Se pose alors le problème de la vérité théorique et de la réalité pratique. Si en théorie, cette enfant devait naître non-atteinte, et physiquement normale, si tous les calculs convergeaient vers cette vérité théorique, alors nous ne sommes pas dans une faute d´ordre moral mais d´ordre théorique. Or, peut-on poursuivre quelqu´un en justice pour une faute théorique ? Attendu en outre, que la réalité pratique se dégage de la théorie avec le facteur hasardeux de "l´inattendu" pratique ! L´inconnu à un temps X qui finit par se révéler à un temps X+6 par exemple.

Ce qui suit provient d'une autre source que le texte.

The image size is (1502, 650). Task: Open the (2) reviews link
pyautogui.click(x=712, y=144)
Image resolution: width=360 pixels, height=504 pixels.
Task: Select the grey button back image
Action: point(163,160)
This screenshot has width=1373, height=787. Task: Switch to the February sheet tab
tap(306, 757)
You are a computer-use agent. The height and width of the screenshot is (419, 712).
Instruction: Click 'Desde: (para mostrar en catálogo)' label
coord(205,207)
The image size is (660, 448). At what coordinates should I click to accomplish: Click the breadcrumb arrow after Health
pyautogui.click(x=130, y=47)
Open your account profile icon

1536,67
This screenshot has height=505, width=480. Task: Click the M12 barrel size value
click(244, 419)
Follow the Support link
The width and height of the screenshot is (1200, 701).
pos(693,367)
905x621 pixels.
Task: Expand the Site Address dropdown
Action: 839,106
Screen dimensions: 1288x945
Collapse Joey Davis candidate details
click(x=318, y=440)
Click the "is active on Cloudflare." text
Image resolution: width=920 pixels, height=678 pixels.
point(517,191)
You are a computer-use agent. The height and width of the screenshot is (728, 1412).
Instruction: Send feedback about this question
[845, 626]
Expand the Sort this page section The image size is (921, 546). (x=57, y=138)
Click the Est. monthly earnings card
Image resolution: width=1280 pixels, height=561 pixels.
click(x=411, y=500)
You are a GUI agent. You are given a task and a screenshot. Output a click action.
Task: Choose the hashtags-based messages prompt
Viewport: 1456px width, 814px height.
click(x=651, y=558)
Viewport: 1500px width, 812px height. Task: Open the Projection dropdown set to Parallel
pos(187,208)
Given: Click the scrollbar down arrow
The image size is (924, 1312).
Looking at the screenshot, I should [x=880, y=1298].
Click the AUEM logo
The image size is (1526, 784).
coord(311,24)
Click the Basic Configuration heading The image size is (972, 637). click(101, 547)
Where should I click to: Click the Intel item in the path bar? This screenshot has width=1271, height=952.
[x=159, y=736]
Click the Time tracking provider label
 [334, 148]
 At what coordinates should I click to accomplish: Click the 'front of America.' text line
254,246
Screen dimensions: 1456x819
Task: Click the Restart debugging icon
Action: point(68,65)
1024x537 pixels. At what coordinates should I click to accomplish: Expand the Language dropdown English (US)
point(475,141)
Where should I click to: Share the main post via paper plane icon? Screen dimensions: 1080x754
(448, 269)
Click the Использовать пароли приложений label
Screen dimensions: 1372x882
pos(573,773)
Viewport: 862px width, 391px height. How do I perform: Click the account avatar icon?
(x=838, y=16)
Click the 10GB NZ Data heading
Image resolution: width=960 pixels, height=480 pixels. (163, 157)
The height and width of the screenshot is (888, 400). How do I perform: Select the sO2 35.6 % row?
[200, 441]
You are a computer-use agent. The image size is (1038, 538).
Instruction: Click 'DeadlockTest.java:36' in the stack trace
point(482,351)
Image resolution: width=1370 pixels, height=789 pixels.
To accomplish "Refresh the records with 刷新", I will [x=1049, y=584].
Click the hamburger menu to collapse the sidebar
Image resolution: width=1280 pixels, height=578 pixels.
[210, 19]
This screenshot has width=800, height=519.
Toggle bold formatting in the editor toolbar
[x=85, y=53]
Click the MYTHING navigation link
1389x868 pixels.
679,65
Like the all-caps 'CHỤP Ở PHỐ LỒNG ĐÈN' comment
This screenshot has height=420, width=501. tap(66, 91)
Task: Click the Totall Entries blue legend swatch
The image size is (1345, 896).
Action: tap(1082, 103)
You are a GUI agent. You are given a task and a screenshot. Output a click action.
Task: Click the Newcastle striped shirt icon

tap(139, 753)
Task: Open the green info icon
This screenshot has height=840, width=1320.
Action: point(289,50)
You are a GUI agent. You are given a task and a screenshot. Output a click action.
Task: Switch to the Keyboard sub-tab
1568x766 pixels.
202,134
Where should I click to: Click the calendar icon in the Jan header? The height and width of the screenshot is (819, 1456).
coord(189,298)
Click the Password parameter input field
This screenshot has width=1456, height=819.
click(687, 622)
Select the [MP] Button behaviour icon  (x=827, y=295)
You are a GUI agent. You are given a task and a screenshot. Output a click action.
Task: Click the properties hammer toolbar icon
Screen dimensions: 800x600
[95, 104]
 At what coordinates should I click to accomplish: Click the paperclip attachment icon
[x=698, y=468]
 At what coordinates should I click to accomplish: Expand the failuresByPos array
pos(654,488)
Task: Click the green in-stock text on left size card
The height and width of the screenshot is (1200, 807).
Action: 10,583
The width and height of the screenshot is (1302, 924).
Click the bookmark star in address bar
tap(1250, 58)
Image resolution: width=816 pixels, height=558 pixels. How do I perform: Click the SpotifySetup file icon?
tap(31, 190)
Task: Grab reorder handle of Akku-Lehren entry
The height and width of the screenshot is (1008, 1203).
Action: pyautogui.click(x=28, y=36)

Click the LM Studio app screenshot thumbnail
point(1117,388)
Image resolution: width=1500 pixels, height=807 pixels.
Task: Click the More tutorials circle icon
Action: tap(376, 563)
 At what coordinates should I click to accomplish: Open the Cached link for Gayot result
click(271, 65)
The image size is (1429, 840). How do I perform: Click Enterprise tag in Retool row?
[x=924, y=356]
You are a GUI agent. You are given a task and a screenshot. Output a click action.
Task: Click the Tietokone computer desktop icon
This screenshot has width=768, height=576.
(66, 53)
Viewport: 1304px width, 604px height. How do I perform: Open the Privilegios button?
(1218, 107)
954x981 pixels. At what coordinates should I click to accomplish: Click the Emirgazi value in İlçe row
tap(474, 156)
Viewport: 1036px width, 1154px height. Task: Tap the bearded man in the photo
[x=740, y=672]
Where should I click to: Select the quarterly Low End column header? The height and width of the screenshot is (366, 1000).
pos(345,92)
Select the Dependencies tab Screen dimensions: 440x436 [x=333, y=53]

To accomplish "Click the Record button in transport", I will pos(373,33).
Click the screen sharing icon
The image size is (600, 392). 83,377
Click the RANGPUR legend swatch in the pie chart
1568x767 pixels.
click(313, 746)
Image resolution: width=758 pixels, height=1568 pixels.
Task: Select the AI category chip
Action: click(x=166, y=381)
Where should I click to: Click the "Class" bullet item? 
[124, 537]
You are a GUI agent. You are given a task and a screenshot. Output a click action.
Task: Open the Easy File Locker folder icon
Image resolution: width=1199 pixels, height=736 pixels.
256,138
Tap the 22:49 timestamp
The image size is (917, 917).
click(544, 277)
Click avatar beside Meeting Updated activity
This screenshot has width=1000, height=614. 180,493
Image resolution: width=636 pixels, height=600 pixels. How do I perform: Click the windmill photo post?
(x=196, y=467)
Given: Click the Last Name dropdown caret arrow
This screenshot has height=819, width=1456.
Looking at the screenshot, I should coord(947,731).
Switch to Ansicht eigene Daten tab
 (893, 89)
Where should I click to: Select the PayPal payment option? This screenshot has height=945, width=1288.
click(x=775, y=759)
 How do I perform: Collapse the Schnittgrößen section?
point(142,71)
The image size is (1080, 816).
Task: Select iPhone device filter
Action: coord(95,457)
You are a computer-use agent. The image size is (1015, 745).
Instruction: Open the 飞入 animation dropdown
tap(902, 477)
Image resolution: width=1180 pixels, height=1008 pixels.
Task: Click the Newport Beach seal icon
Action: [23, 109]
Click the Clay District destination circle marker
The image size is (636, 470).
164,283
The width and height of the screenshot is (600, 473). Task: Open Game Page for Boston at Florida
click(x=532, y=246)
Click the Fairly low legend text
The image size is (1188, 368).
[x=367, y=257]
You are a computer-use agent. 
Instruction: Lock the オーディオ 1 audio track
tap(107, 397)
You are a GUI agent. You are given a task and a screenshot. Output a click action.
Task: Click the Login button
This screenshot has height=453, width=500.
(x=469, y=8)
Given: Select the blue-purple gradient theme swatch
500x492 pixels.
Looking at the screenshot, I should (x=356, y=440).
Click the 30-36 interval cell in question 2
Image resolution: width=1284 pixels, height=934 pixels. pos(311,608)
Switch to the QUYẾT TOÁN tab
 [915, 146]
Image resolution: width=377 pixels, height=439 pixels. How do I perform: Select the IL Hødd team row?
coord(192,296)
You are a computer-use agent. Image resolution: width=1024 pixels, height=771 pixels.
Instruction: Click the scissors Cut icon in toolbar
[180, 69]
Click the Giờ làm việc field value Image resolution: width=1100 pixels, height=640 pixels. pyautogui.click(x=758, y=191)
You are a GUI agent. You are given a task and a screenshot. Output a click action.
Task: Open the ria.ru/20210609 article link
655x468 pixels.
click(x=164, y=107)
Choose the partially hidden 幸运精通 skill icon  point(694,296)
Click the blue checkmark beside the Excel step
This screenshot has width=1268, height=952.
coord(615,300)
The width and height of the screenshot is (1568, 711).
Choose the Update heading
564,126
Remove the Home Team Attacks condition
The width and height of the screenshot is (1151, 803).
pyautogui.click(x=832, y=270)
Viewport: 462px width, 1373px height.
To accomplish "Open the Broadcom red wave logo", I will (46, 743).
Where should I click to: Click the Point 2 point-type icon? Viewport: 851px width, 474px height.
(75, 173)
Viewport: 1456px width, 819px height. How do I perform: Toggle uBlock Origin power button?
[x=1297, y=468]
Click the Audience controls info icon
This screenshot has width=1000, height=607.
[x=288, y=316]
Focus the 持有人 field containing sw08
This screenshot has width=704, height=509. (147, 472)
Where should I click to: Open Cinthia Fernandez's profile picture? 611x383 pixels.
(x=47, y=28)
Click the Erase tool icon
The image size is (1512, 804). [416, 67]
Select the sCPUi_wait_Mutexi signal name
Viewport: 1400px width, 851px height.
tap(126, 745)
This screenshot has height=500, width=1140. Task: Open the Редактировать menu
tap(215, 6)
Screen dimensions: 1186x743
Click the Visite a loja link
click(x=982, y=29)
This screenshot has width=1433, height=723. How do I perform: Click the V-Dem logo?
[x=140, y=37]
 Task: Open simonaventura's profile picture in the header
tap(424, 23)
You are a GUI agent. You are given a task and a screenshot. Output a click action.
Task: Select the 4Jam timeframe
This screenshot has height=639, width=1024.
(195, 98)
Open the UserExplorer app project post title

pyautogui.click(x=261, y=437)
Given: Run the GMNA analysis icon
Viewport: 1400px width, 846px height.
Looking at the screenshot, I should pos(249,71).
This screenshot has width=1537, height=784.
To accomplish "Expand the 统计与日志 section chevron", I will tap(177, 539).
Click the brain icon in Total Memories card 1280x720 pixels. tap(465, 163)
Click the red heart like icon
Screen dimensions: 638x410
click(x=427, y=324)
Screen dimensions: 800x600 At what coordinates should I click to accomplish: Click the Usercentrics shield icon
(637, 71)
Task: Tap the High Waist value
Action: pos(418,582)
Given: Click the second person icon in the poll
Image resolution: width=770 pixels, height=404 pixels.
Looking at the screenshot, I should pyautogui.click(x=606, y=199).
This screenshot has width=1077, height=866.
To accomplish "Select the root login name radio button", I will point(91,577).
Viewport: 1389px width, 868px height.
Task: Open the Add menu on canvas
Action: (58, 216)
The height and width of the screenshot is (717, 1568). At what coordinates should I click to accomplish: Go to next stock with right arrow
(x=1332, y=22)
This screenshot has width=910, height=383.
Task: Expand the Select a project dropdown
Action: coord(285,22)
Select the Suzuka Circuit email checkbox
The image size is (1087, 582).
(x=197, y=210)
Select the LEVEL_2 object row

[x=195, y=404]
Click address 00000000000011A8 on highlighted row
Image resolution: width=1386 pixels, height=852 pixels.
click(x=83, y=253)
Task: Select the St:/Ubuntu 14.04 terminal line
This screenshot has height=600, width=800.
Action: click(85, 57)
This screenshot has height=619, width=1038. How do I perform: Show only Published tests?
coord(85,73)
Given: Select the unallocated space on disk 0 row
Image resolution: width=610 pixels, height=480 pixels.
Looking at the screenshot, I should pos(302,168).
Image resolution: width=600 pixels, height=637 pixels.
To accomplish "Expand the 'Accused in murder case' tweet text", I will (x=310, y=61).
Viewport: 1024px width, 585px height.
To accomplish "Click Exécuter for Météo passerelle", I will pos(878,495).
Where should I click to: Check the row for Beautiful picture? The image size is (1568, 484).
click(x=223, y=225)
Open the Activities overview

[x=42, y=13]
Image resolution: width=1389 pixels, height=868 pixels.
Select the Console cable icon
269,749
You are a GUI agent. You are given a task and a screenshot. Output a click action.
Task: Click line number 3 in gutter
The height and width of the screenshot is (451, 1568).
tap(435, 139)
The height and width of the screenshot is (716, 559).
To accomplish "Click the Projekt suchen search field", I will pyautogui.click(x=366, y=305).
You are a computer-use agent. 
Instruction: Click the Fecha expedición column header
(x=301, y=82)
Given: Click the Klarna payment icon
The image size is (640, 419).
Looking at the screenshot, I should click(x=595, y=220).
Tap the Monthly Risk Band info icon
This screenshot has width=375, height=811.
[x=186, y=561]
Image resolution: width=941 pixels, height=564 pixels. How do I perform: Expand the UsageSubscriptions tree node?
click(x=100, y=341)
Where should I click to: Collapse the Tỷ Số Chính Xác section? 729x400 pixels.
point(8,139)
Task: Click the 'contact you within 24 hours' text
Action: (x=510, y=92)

Je pense qu´on confondrait morale commune, éthique scientifique, droit, et loi. La responsabilité ne peut incomber à l´individu, dans certaines situations telles que cette délicate affaire, qu´à la condition qu´on puisse prouver qu´il avait les moyens nécessaires à sa disposition, pas seulement humains mais matériels, et également et surtout théoriques, pour pouvoir éviter l´erreur de jugement.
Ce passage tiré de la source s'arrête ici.